Lee Eisenberg
Sergei Parajanov's final completed film is based on Mikhail Lermontov's short story about a poor minstrel who must travel for 1,000 days before he is allowed to marry the daughter of the local ruler. Like Parajanov's earlier "Color of Pomegranates", "Ashik Kerib" (which Parajanov dedicated to his friend Andrei Tarkovsky) makes ample use of the visuals and goes long periods without speech. Basically, it tests your attention span; a far cry from Michael Bay's movies.I wouldn't go so far as to call this movie a masterpiece, but I like that it shows us a culture that we don't often get to see. The culture in this case is Azerbaijan. Parajanov had focused on Armenia with "The Color of Pomegranates", and Ukraine and Georgia with other movies. His refusal to incorporate socialist realism into his works caused friction with the Soviet authorities (as did his bisexuality).In the end I recommend "Ashik Kerib". I wonder where Parajanov's career would've gone had he lived longer.
Michael Neumann
Another odd, exotic fable from the Soviet Union's most enigmatic filmmaker, set this time in a storybook past where, to win the hand of his true love, a penniless minstrel is forced to wander for a thousand days in search of wisdom and enlightenment. Parajanov is one of the leading figures in his country's so-called 'poetic cinema movement', which means his films are crude, heavily stylized rites of passage, thick with symbols and anachronisms. The naive, almost primitive formality recalls both the ancient, ritual folklore of its Central Asian setting and the cheap conventions of early silent film melodrama, with the Georgian voice-over narration (added on top of Parajanov's post-dubbed Azerbaijani dialogue) giving the film an added level of weirdness. On his magical quest the lovelorn troubadour encounters a blind wedding party, a despotic sultan with a toy machine gun toting harem, a pantomime tiger, and survives various other trials and tribulations, all to a nerve-racking background of wailing Middle Eastern music.
fergalff
Oh God......I love Alim Qaismov and Mugham music. I've traveled in Armenia and Georgia and fell in love with the Caucasus. I looked forward to seeing this film so much.....oh god!!!! Yes the music is interesting, but the problem is simply this; it looks like a Boy George video...and one made by some guy he met in a pub.
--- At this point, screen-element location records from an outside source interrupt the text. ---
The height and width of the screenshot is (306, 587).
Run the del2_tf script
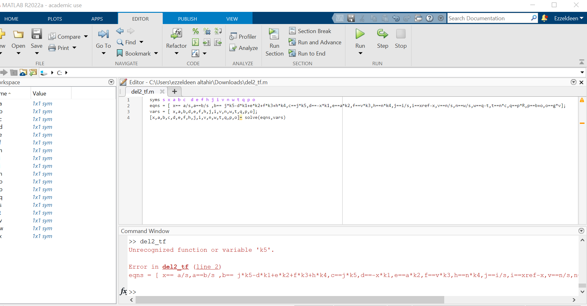(x=359, y=37)

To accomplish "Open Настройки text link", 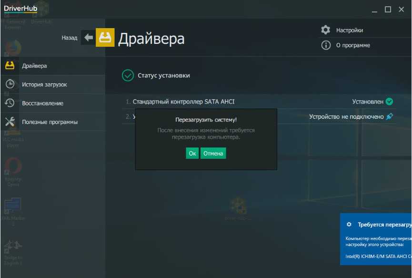I will pos(349,30).

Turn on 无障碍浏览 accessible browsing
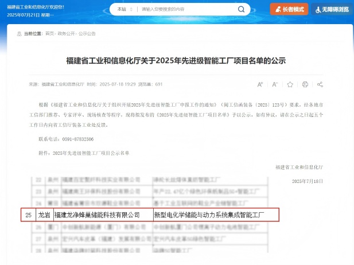(332, 9)
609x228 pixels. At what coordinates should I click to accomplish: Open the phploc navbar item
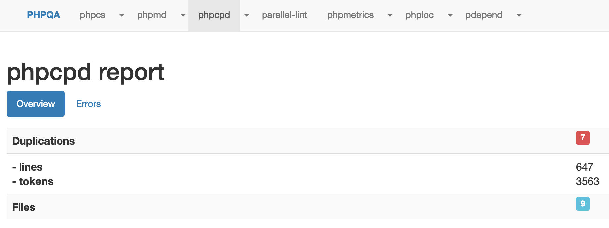420,15
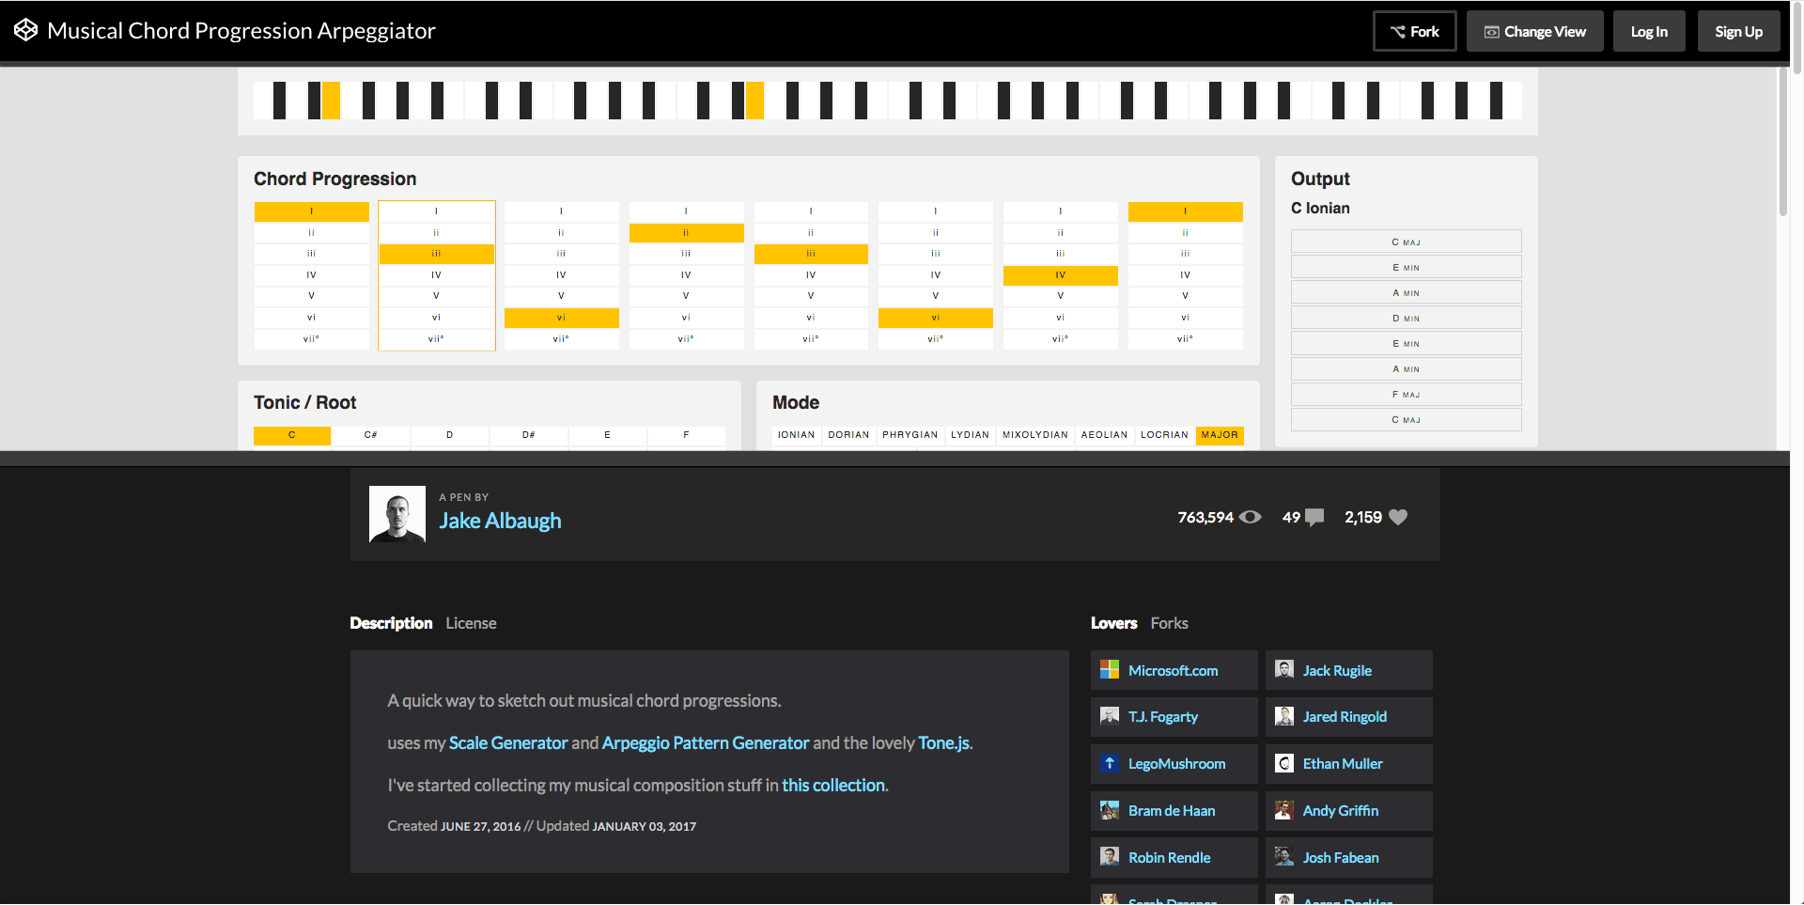Click LegoMushroom's avatar icon
This screenshot has height=905, width=1804.
(1110, 763)
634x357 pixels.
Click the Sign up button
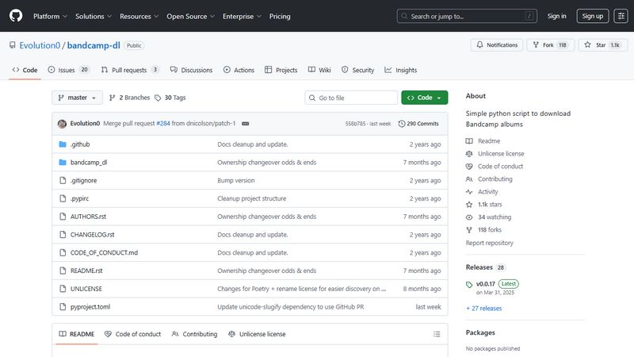click(593, 16)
I have never, in all my life seen such an inept, appalling and entirely worthless aberration such as this. Really. It's quiet stunning how bad this is. Like a home movie from a transvestite wedding. During the dire extras documentary on Paradjabov, he makes quiet an extraordinary statement; "It is not possible to become a Director, you must be born one. And it is not enough to be born a Director...your mother must be an actress." That makes as much sense as this bag of offal. If there were truth in that, on evidence of this film I'd say the only acting Mrs Paradjanov did so, was telling her son he had talent.
senermoruk
This is an excellent movie as far as the artistic and aesthetic dimensions are concerned and I would recommend it to anyone with an interest in experiencing the beauty of the Caucasus, or beauty as such. I do not think that there is any need to stress Parajanov's unique depiction of this beauty, after all he is acknowledged (deservedly) as one of the greatest directors of the 20th century. I am not quite sure, however, whether 'Western' audiences will be overwhelmed by Ashik Kerib (by the way 'Ashik' means 'lover', or more accurately, a person who is in love - Kerib corresponds to Turkish 'Garip'= the unfortunate). I showed it to some German friends of mine but they did not seem to be touched by it at all. 'Some' ethnological interest, if not knowledge (and passion) are indispensable. There is only one thing about Parajanov himself which I found irritating. In the documentary which is included in the Rusico edition, Parajanov himself claims to have pursued an ethnological approach in his films - as opposed to the Socialist Realism of his time which he despised so much. But how come that Parajanov says that KURDS are no Muslims when the majority of 90% of Kurds ARE (Sunnite) Muslims when he himself underlines the ethnological aspects of his movies?? How come we have a religious guy who is seen semi-nude (in Islam the exposure of a man's upper part of the body likewise constitutes sin). I did not expect a 100% accuracy watching this movie, and I still prefer it to The Shadows of Our Forgotten Ancestors and even to Sayat Nova despite its so many flaws (esp. the clothes and customs of the people, surely due to the 'tight budget'). The beautiful language spoken in the film is, of course, NOT Georgian - it's Azeri.